Written by: on Monday, April 30th, 2012
What a Real Home Gym Looks Like

My home gym doubles as a playroom (hence my daughters' drawings on the walls!), which is the reality for most people!

You want to know what a real home gym looks like? Well, for one thing: it usually doubles as another space (some people have it in their basements, by the washer and dryer; others have it in their dens; and some—like me—have it in the kids’ playroom). But … here’s mine! Cardio Central. Pumba, ever faithful workout partner, is lurking in the corner too. He stares at my feet whether I am on the treadmill or the elliptical. I have to pick my way through a floor littered with toys to get to my equipment. (Note to self: my girls have too many toys!)

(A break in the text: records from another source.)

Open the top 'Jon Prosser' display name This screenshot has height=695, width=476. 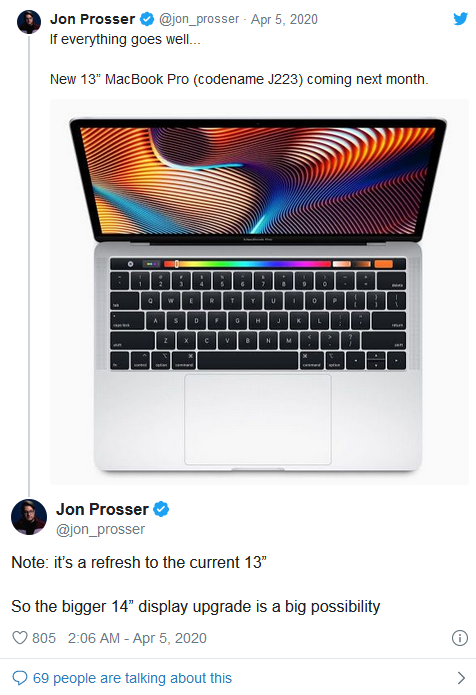[92, 19]

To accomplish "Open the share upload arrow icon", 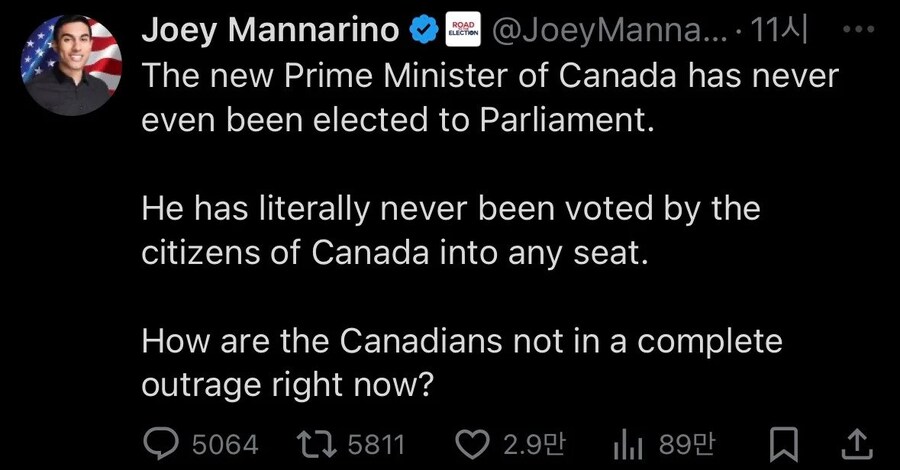I will (x=856, y=443).
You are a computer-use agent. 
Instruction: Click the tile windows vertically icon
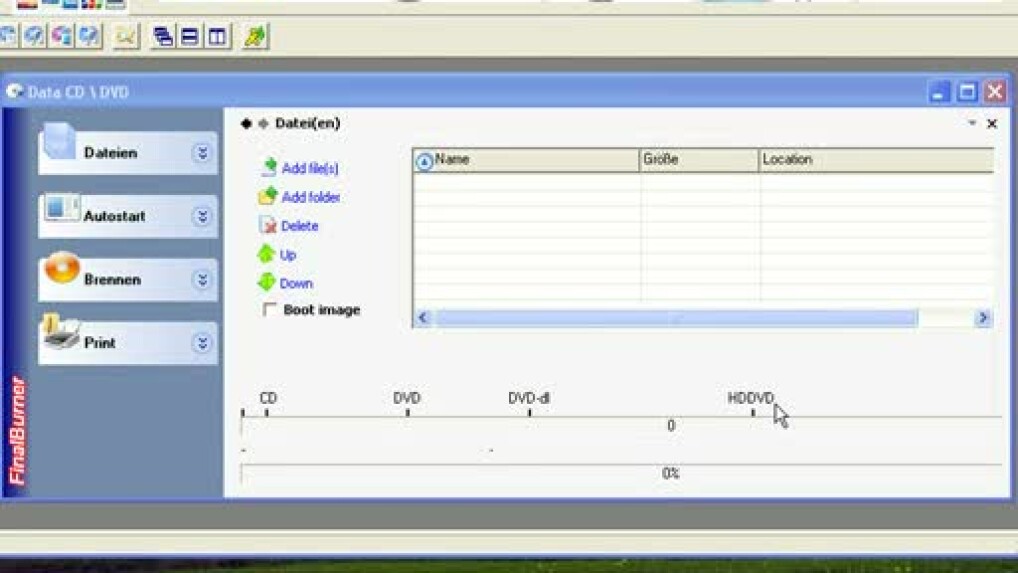[x=216, y=37]
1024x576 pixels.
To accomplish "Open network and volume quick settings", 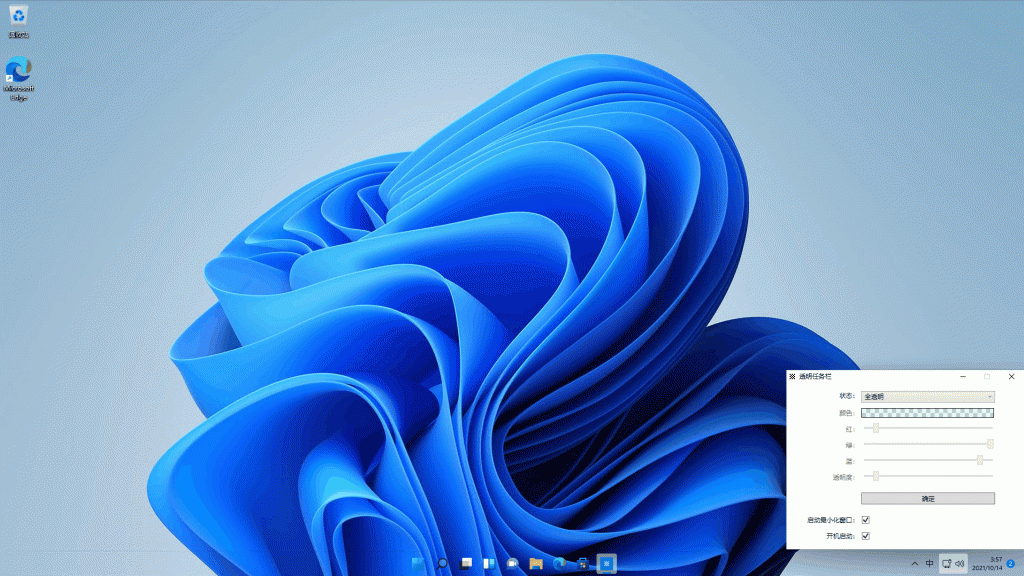I will pyautogui.click(x=953, y=564).
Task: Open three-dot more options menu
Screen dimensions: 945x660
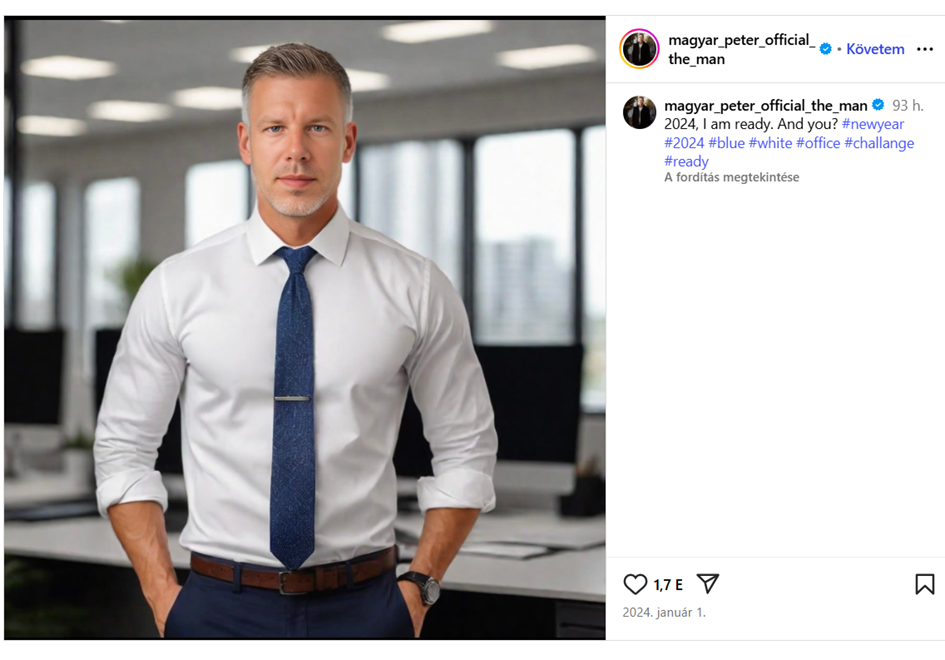Action: 925,49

But it doesn’t matter what the room looks like; what matters is that you get your butt there to do your exercise. If it’s not motivating, then you won’t want to step foot on the equipment!

Do you have a home gym? Tell me how you get motivated (and stay motivated to work out there); write to me at melissa@valerielatona.com.

Our treadmill is a free hand-me-down. Actually, we are the 3rd to house it. I am grateful for it in ways I never thought possible. Husband has had to repair it and jerry-rig the top back on. Sometimes, it doesn’t smell right. Every step could be its last. I have my eyes on a new one. It’s over $1,000. To save and prepare, I have been charging myself $3 each time I step on it. As it nears its demise, I started charging myself $3 to get on the elliptical too. The girls even pay 25 cents to use the equipment! I have almost $250 saved so far. Today, the self-imposed usage fee goes up to $5 because I am afraid it is going to quit before I am ready!

I am still on my quest to be a contender in a 5K race in May. May is tomorrow! I need to step up my training schedule. It seems I need to do more “suffering”…but it definitely pays off!